Carnival Corp.'s third-quarter earnings dipped 3 percent but beat analysts' forecasts due to lower costs and an insurance gain. Net income for the quarter came in at $1.3 billion compared to $1.4 billion at the same time last year.
While earnings were not as heady as hoped, they were better than the previous guidance provided in June. "We are very pleased with our results for the third quarter which is seasonally our strongest of the year," said Carnival Corp. Chairman and CEO Micky Arison. "Despite the uncertain economy, all our major brands globally performed quite well with increased corporate-wide revenue yields. Our North American brands, which had an increase in yields, continued to benefit from strength in Caribbean demand.
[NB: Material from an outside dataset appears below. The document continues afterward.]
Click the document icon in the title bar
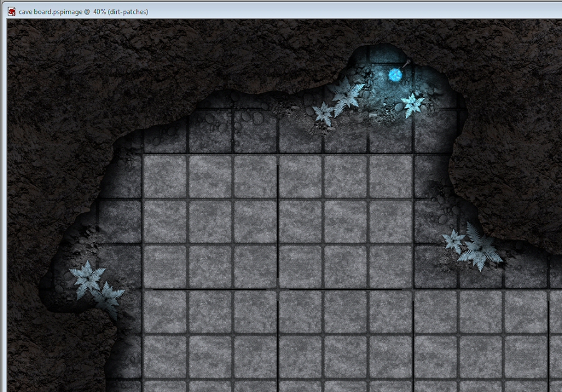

Our European brands introduced significant new capacity which was well-received in their respective markets." The company’s European brands benefited from a 24 percent increase in capacity.
The volatility of fuel costs still hurt Carnival, costing the company $230 million for the third quarter compared to the same quarter one year ago. However, forecast fuel prices for the fourth quarter have decreased fuel expenses by $60 million since the June guidance. Oil prices currently are trading at under $100 per barrel.
Going forward, Carnival says occupancy levels for advance bookings for the remainder of 2008 and the first half of 2009 are lagging slightly behind the year prior, but ticket prices for these bookings are at higher levels. "While occupancy levels at this time are slightly behind the historically high levels of last year, they remain well ahead of 2006," Arison said. "Although bookings have slowed compared to the strong booking levels of a year ago, pricing is holding up well given the current difficult economic environment. The value of brand recognition and the consumer confidence they inspire is an important asset for us in uncertain economic times."